Each executive serves as a “champion” on one of the industry’s strategic initiatives supporting work on that initiative, facilitating additional resources if appropriate, keeping the PSE Steering Committee informed on initiative progress, and raising issues needing resolution with the broader group.
In 2014, the PSE Steering Committee oversaw API-AOPL strategic initiatives to improve inspection technologies, enhance pipeline threat identification and response, expand safety culture and management practices, and boost response capabilities. The PSE Steering Committee is continuing this executive leadership and oversight role in 2015.
Performance Excellence Team (PET): The PET brings together senior managers from across industry to exchange the latest information on pipeline safety.
PET members also engage in three standing sub-teams focusing on pipeline performance data management, pipeline damage prevention and safety culture. In 2014, PET led the pipeline industry’s annual industry-wide pipeline safety performance strategic planning process.
This year, in addition to its strategic planning process role, PET is leading strategic initiatives to implement new API recommended practice on pipeline safety management systems and foster pipeline safety culture with an industrywide sharing, learning and improvement program.
Pipeline Integrity Work Group (PIWG): PIWG is an API-led group of industry managers with responsibility for ensuring the integrity of the pipelines at their companies.
The managers oversee programs to evaluate, inspect and perform maintenance on their systems. As part of PIWG, they share learnings and best practices to improve pipeline integrity. PIWG recently completed an update to the industrywide standard for managing integrity of pipelines.
PIWG led two 2014 strategic initiatives to develop an API-recommended practice on crack detection, analysis and response with an emphasis on seam-related cracks, as well as one to develop industrywide guidance on implementing threat data integration programs and activities.
In 2015, PIWG will complete its development activities from 2014, and then lead three strategic initiatives: implementation of new API-recommended practice on crack detection, analysis and response; implementation of industrywide guidance on integrating pipeline threat data; and development of industrywide guidance on the appropriate use of hydrotesting.

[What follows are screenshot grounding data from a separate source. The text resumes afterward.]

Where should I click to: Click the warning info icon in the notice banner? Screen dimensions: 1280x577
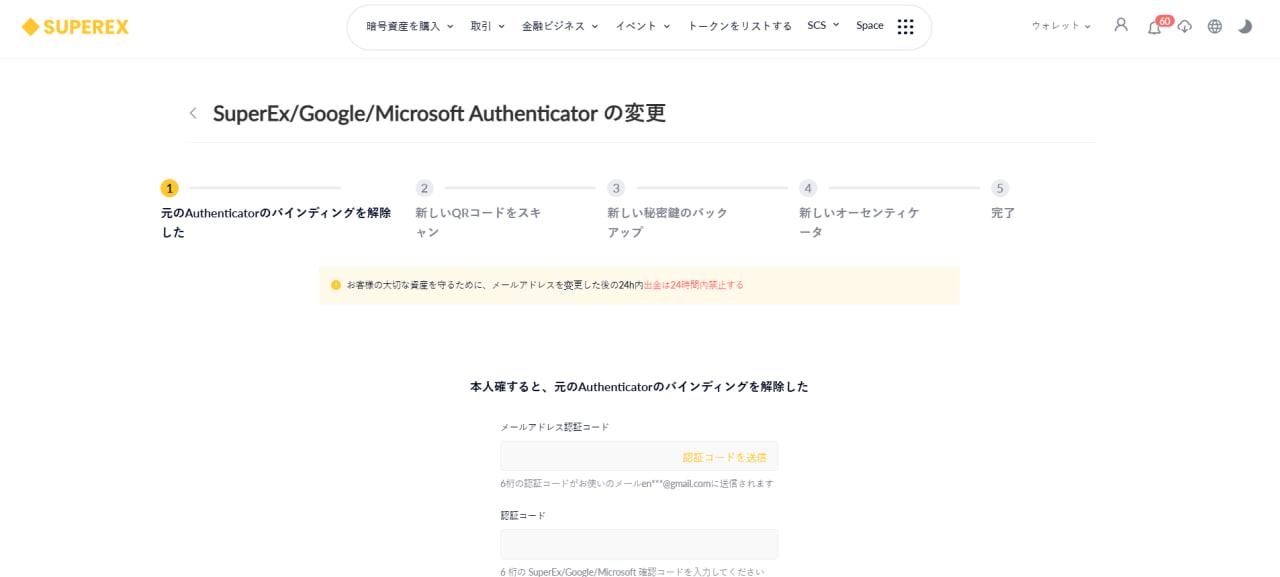334,284
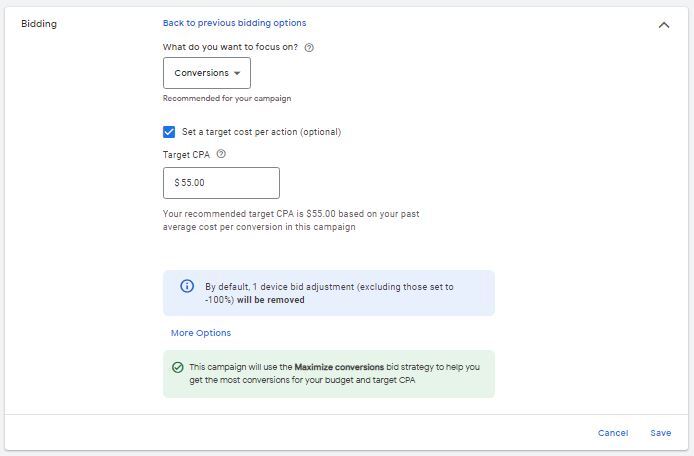Click the bold 'Maximize conversions' text
This screenshot has width=694, height=456.
(339, 367)
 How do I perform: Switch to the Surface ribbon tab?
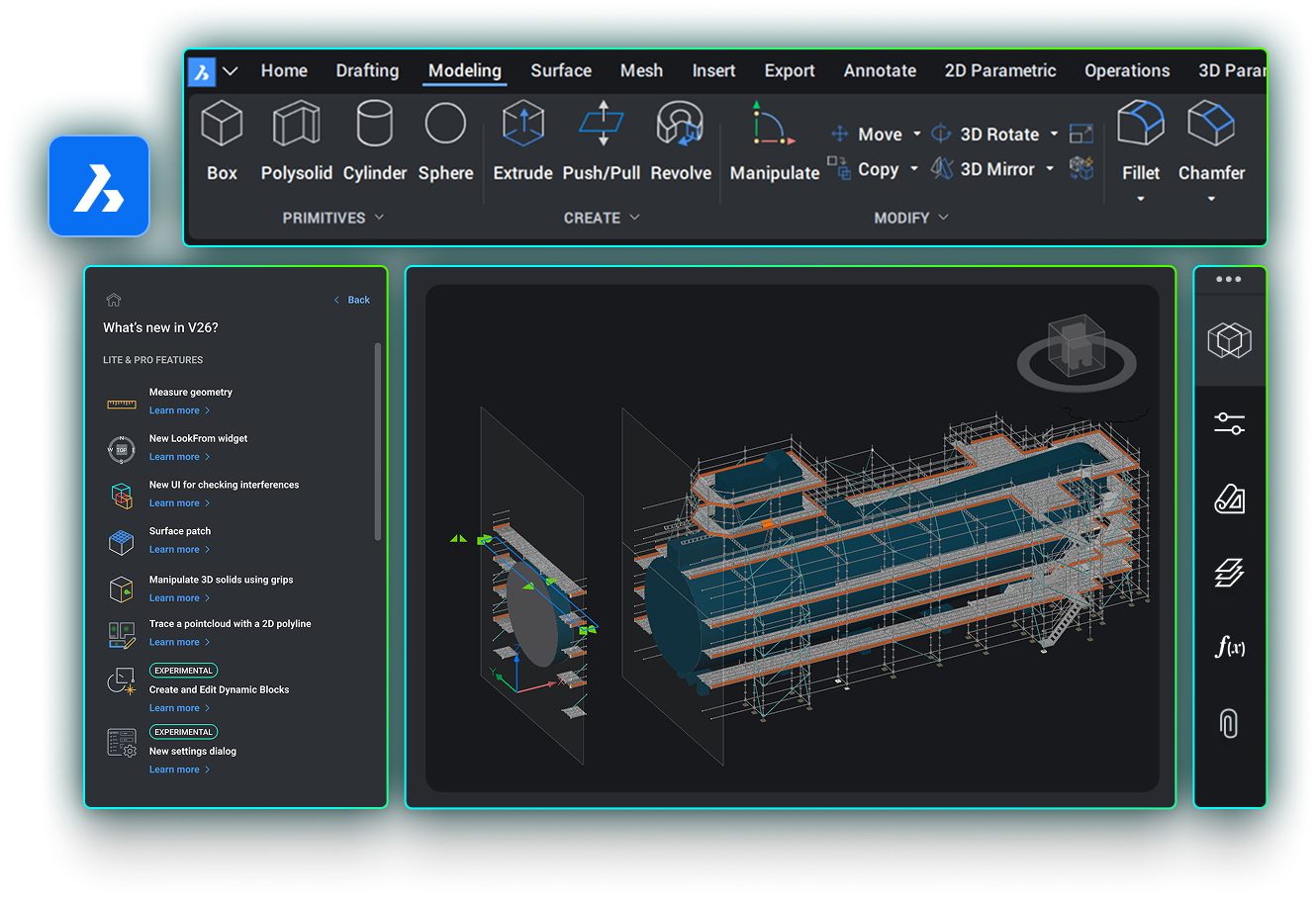(560, 71)
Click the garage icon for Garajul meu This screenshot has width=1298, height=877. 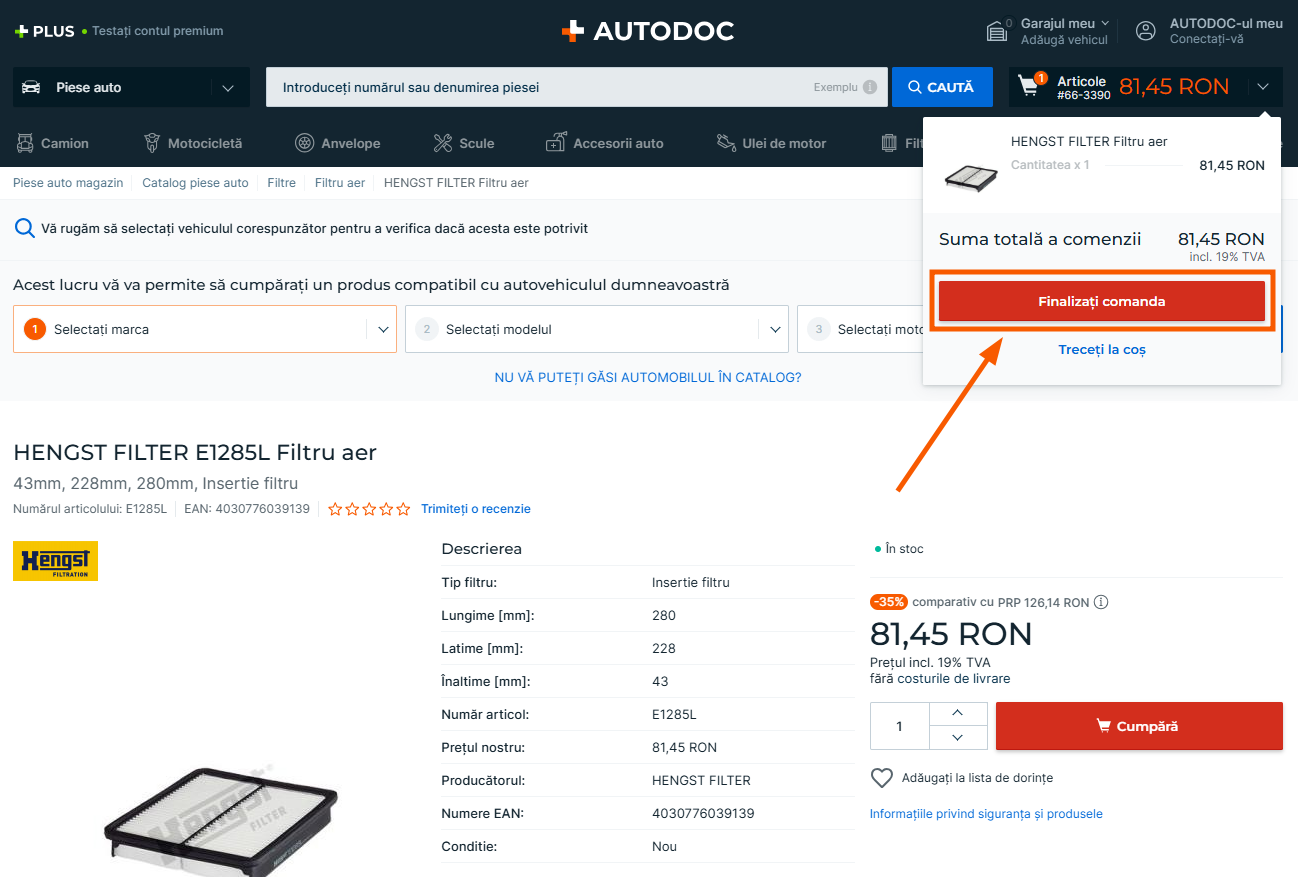(x=997, y=31)
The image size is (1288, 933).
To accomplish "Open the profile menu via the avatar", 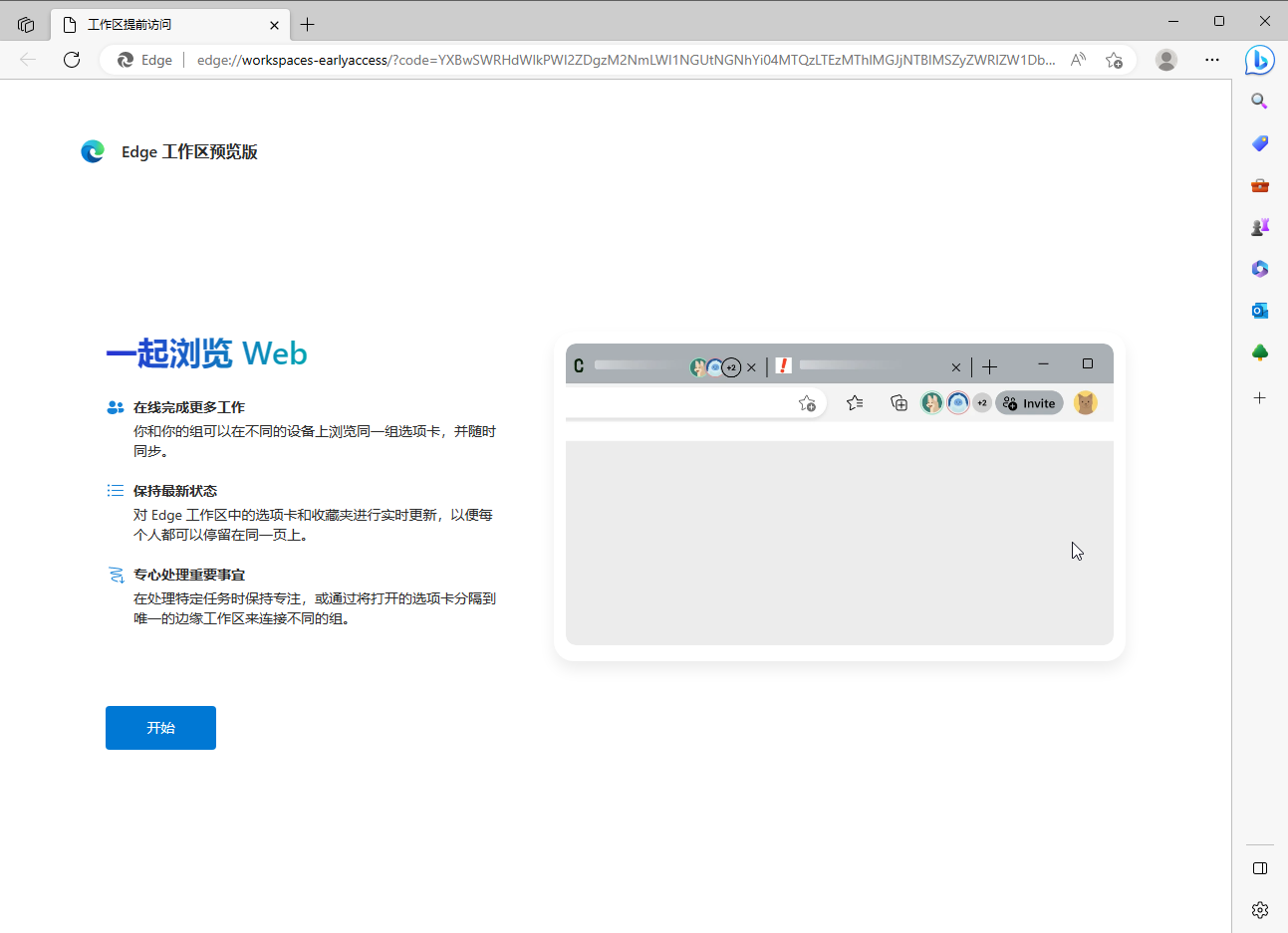I will point(1165,60).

Operations and Technical Group (OTG): The OTG is an API-led group of industry managers with responsibility for pipeline operations and engineering. They meet regularly to share operating experiences and best practices.
Each year, OTG hosts an industrywide pipeline information exchange to share information on incidents or near misses that yielded learnings and improvements in pipeline safety. OTG also facilitates the consideration and adoption of industrywide operations and safety standards.
Cybernetics Work Group: Cybernetics is an API-led group of operations managers responsible for leak-detection technology and control room systems.
In 2014, the group began developing an API-recommended practice for leak-detection program management. The group is completing development of an API 1149 technical report and will undertake the 2015 strategic initiative to implement API recommended practice for pipeline leak-detection program management.
Public Awareness Group (PAG): PAG is an API-led group of community outreach managers working to improve programs to raise public awareness of local pipelines and “call-before-you-dig” programs.
Operator Qualification Work Group (OQ): OQ is an API-led group that ensures operator qualification practices meet regulatory requirements that contribute to safe operations and a safe operating culture.
Environment, Health and Safety Group (EH&SG): EH&SG is an API-led group that promotes environment, health and personal safety issues within pipeline operators.
Pipeline safety leadership teams: In 2011, the executive leadership of the liquids pipeline industry launched several industrywide teams to address specific safety performance issues.
In 2012, the leadership created an additional team to address emergency response. The groups take on special projects that are time-sensitive or meet a specific program needs.